PARIS/BERLIN (Reuters) - Herbert Franz devrait être un client sans histoire pour les marques de luxe allemandes et sa dernière voiture est d'ailleurs une BMW X3 mais ce cadre dirigeant dans le secteur de la communication berlinois n'a qu'une idée en tête : les abandonner.

"La voiture est top" s'est-il exclamé devant le Range Rover Evoque présenté dans la plus grande concession de Jaguar Land Rover de la capitale allemande marquant sa ferme intention de se l'offrir.

Arborant à 52 ans des tenues volontiers tape-à-l'oeil, Herbert Franz n'est sans doute pas le plus représentatif des acquéreurs de voitures haut de gamme allemandes. Son goût pour la nouveauté pourrait toutefois annoncer une période moins faste pour les BMW, Audi et autre Mercedes-Benz qui règnent aujourd'hui en maîtres sur le segment.

Les voitures de luxe allemandes ont longtemps eu le vent en poupe, se vendant très bien à l'export et dégageant de solides profits au moment où les constructeurs généralistes étaient mis à mal par les conséquences de la crise financière de 2008.

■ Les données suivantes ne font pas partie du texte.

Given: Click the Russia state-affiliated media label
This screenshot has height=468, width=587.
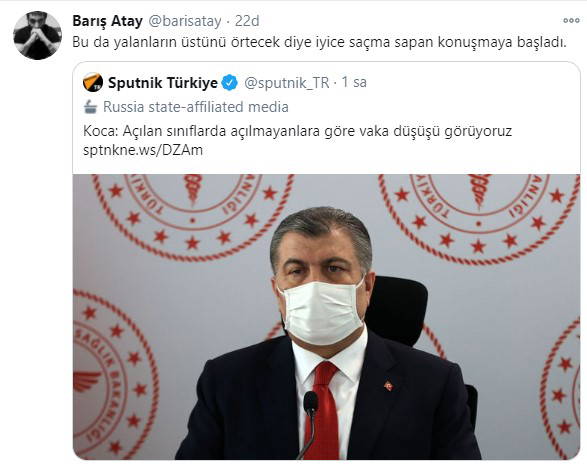Looking at the screenshot, I should coord(196,107).
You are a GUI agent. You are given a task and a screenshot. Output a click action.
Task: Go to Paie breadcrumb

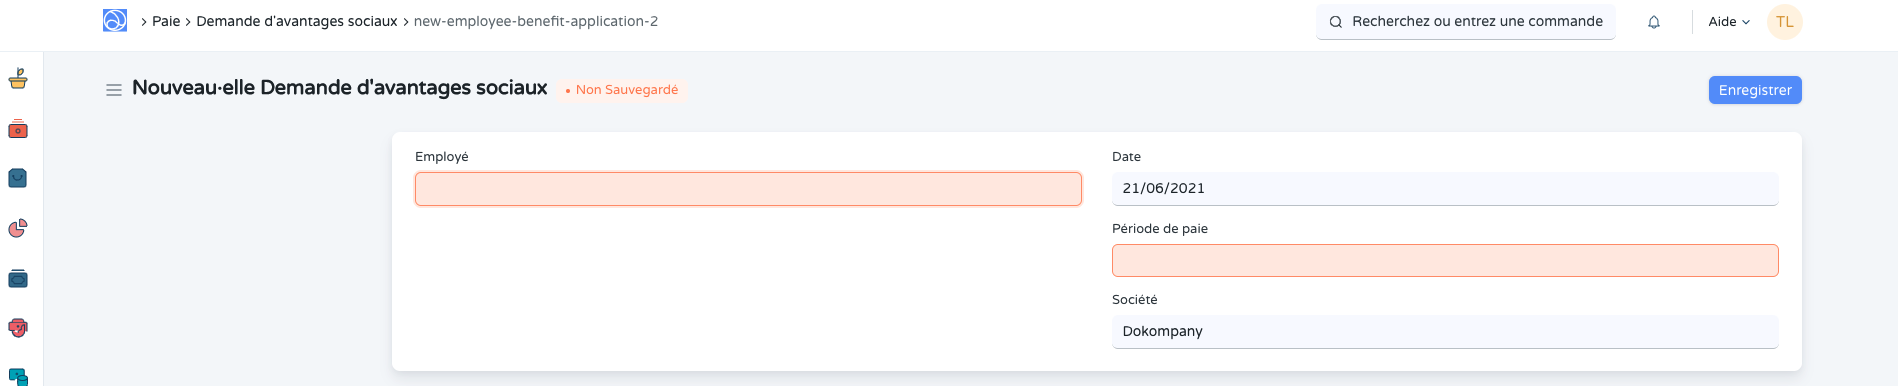coord(166,21)
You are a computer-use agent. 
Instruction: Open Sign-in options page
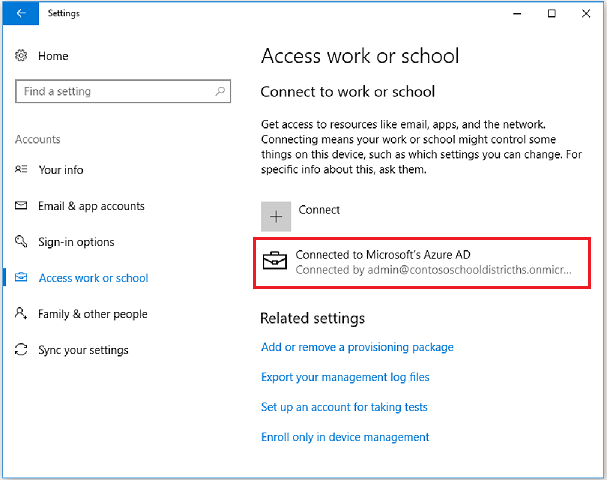(76, 242)
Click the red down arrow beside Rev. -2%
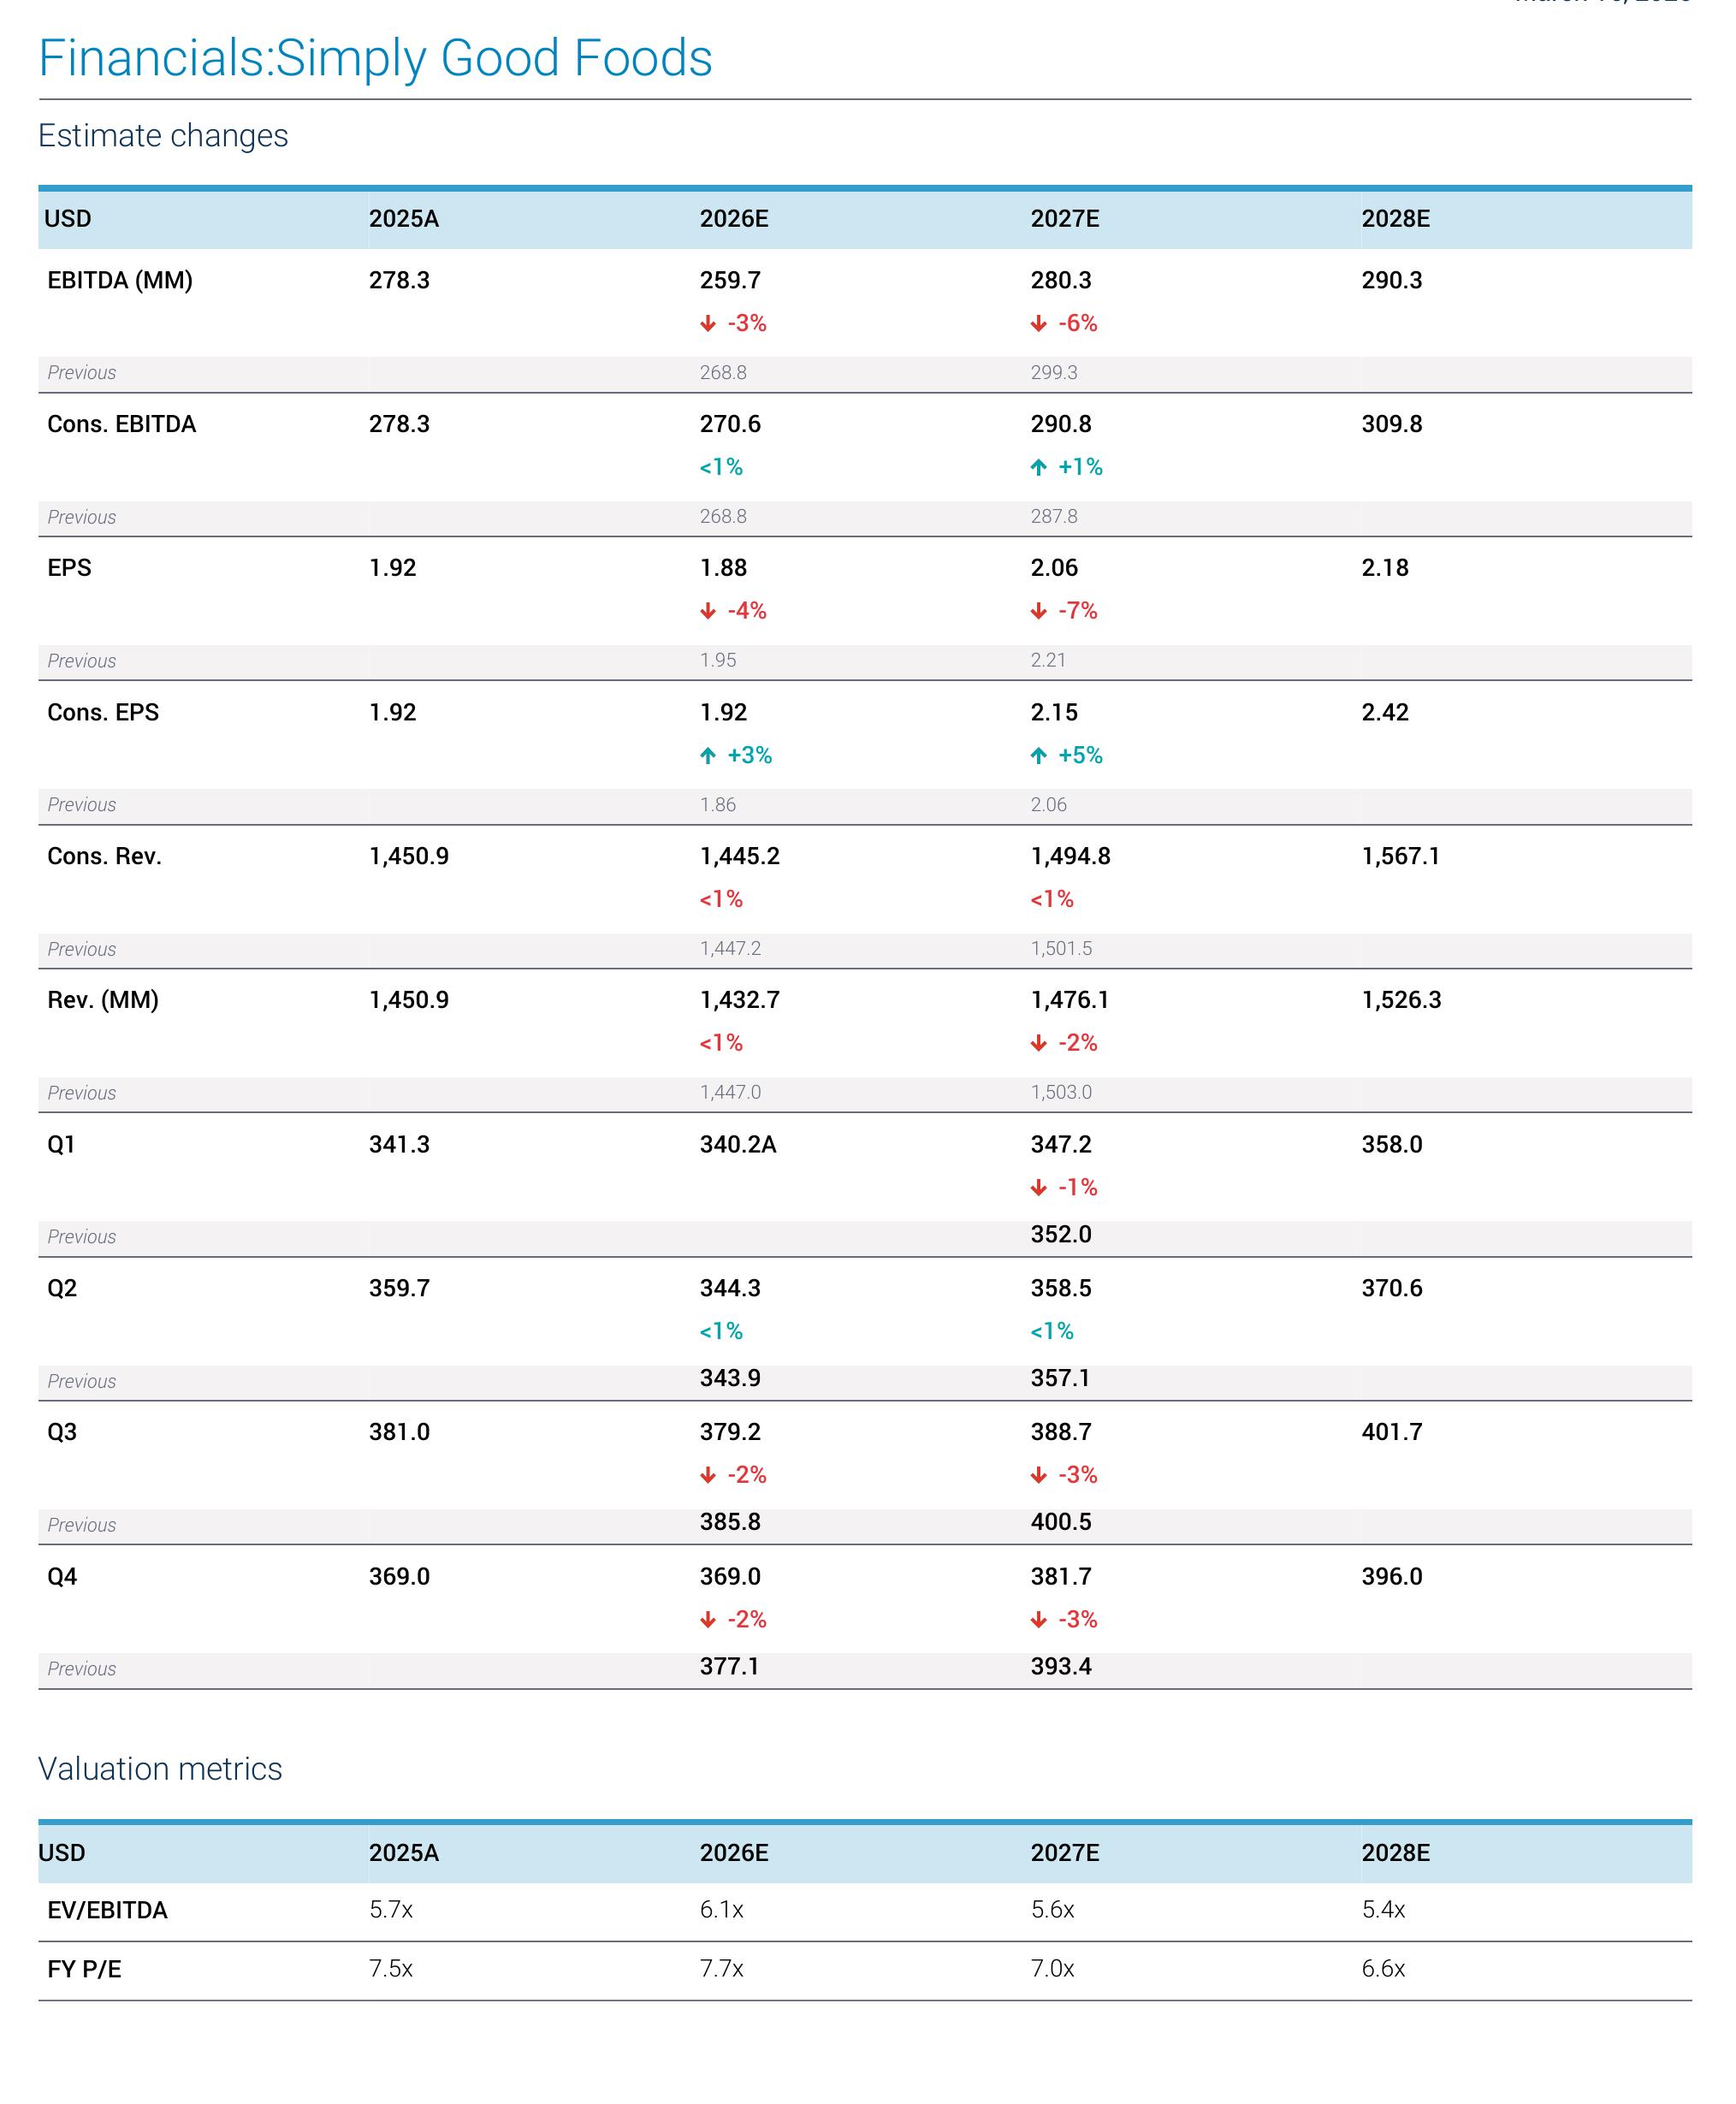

Les efforts constants d'Audi, talonné par Mercedes-Benz, pour ravir à BMW sa position de leader ont poussé les trois constructeurs à une surenchère d'offres promotionnelles au risque de déprécier leurs marques et de faire le lit de la concurrence.

Une ribambelle de marques haut de gamme plus récentes ou remises au goût du jour s'apprêtent à se mettre dans les roues de JLR avec de nouveaux modèles pour affronter les trois ténors allemands dont le prestige souffre aussi de leur omniprésence.

"Les constructeurs haut de gamme allemands ont sacrifié une part de leur singularité en entrant sur des segments à fort volume de voitures plus petites comme les compactes", relève Bernd Hönnighausen, un consultant spécialisé sur le secteur qui avait auparavant géré les parcs automobile de Deutsche Bank et BNP Paribas.

"Ils ont favorisé les volumes en offrant des rabais d'environ 20% pour les flottes", poursuit-il. "Cela peut ouvrir la voie à de nouveaux entrants comme Jaguar, qui commencent à offrir des produits adaptés pour les flottes (d'entreprise)".

Parmi les autres constructeurs à l'offensive figurent Maserati et Alfa Romeo, l'un comme l'autre dans le giron de Fiat, Nissan avec sa marque Infiniti et Volvo contrôlé par le chinois Geely.

"Notre théorie c'est qu'il y a place pour quelque chose de manifestement différent avec un style plus dérangeant", dit Andy Palmer, en charge chez Nissan de faire enfin décoller la marque Infiniti lancée il y a 25 ans.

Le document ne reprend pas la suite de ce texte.